Mentor declared on Tuesday that she is “very convinced” the drought in the Western Cape is “man-made” and “deliberately engineered”.
The Facebook responses to this surprising revelation told us a fair bit about some of those who follow Mentor and who still want to believe in her, despite the mounting evidence that she has really, really lost the plot.
Many immediately appeared to “get” what Mentor meant and launched into numerous theories of their own about how “man” can create droughts, while others hoped she was just joking.
Fortunately, there were also those who haven’t entirely given leave of their senses, and they told Mentor in not so many words that the crashing sound of a door slamming was the last of her credibility leaving the building.
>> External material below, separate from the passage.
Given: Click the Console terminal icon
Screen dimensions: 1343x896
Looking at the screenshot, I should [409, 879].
Of course, you could argue – even on a scientific level – that Mentor may have a point. If you accept the evidence for climate change due to the effect of greenhouse gases since the Industrial Revolution, then it probably wouldn’t be all that hard to be “very convinced” that the Western Cape drought is “man-made”. Many of the droughts and floods currently hitting the world may even conform to this definition of “man-made”.
But does anyone really think that’s what Mentor meant, even if you ignore the “deliberately engineered” part? will we now have reason to believe she’s going to appear on the next Al Gore documentary discussing the dangers of methane trapped in the Asian permafrost and how this could be threatening this year’s wine harvest?
Obviously not.
It’s difficult to speculate, but Mentor is so obsessed with the evil nature of the ANC under President Jacob Zuma that she probably believes the Western Cape drought was somehow cooked up around the fire pool at Nkandla – perhaps as a way of punishing all those voters who dared to choose the DA.
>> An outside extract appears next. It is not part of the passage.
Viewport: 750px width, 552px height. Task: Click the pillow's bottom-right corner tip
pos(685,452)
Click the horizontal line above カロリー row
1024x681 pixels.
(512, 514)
I know that Zuma has a lot to answer for – including apparently trying to touch Mentor in an unwelcome fashion – and I know the Gupta family has interests in everything from computers to coal, but I doubt even they can control the weather.
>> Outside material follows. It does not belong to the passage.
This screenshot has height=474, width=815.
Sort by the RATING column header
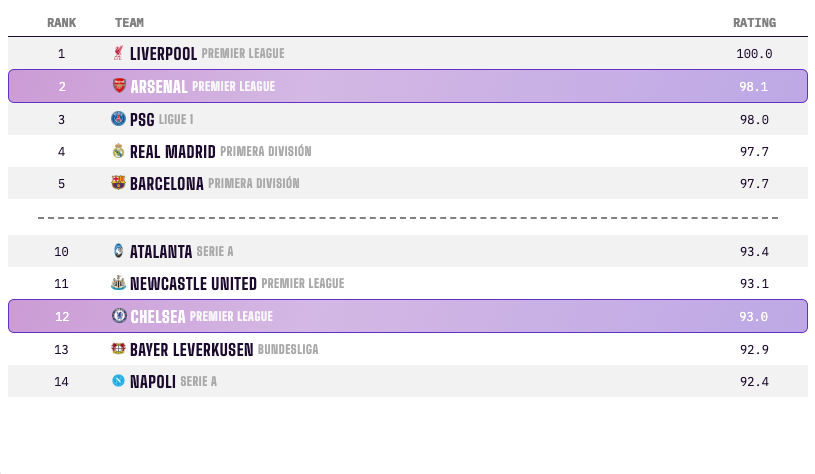coord(754,23)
Sure, she didn’t say they can, but the air of conspiracy around her message left me thinking that whatever may be about to be revealed in the pink-and-white Facebook “space” we’re now meant to be “watching” cannot be anything short of ridiculous.
As much as human beings are pretty clever – I mean, we created iPhones, people – it’s not yet possible to control the weather or “deliberately engineer” climate on a mass scale. Many promising ideas on how to reverse climate change have been put forward, but none has been tested or implemented.
Nevertheless, conspiracies about micro-managed weather (perhaps by the Illuminati) have abounded for decades and often involve theories about planes, drones or maybe even UFOs flying around doing things to clouds (or whatever). Maybe there are underground facilities using powerful magnetism or radiation. How about gigantic fans installed somewhere offshore to keep blowing away all that cumulonimbus the ungrateful Stellenbosch voters don’t deserve?
Sure. Why not? When you’re a conspiracy theorist, pretty much anything goes – as long as it fits in with whatever you happen to want to believe. I’ve known many a conspiracy theorist in my time and they are often damaged and somewhat vulnerable people whose apparent narcissism merely shields a deeper lack of self-worth.
Mentor’s post sadly tells us far less about what’s going on with the weather in Cape Town and far more about the storms raging in her own mind, driven by the constant need she feels for affirmation and attention. It seems she will say just about anything now to get that attention.
What’s next? That Zuma and the Guptas are actually extraterrestrial lizard people who regularly climb into volcanoes where they keep teleporters for travelling back and forth to their headquarters in the centre of Mars?